Jigs can also be trolled against the current effectively with a double jig rig. Tie a short dropper line about a foot long to one eye of a three-way swivel on the main line. Add a heavy jig. For most current conditions, a 5/8ths or 1oz. Lindy Jumbo Fuzz-E-Grub. Dress it with a minnow. Then tie a longer piece of mono, 18 inches to two feet to the third eye. This is called the "Trailer". There are many options for the "Trailer". Try a floating jig head dressed with a minnow; a plain hook and a minnow, leech or crawler; a hook dressed with a small curlytail and live bait; or a floating crankbait. Drop the entire rig to the bottom. Using your electric bow-mounted trolling motor, move upstream at the pace of a slow troll. Maintain bottom contact while keeping your line entering the water at about a 45 degree angle. Lift and drop or drag the rig. On any given day, walleyes and sauger may prefer upstream presentations to downstream. If current is very strong, use a gasoline kicker motor at low speed to match current speed and the trolling motor to steer. Check it out.

Cover More Water
with Crankbaits

Trolling crankbaits was once thought of as a tactic that only worked in warm water. Wrong.

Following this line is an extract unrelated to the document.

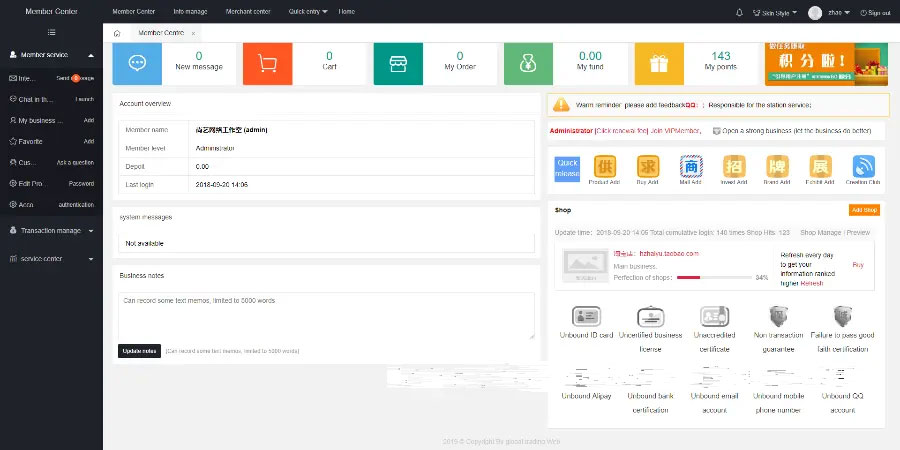Open Info manage in top menu
This screenshot has height=450, width=900.
(x=189, y=11)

It’s been proven time and again that trolling crankbaits can be a great way to cover large areas in a short period of time even when water is cold. Experience has shown speeds up to 2-1/2 mph, both up and downstream, can trigger strikes in spring. Use deep diving baits like Shad Raps, Bomber 24As, Storm Thunderstick Jr. Deep divers, or Lindy Bait Fish. All of these crankbaits will run between 10 to 17 feet deep by themselves. Using leadcore line or snap weights will take them deeper. Make sure they are running right within 2 inches of the bottom in order to stay in the strike zone. Troll the edges of flats or on top of the flats themselves. You can even use planer boards to cover a wider path. But right behind the boat may be best for proper depth control.

River walleye and sauger in spring are a great way to chase away the winter blues.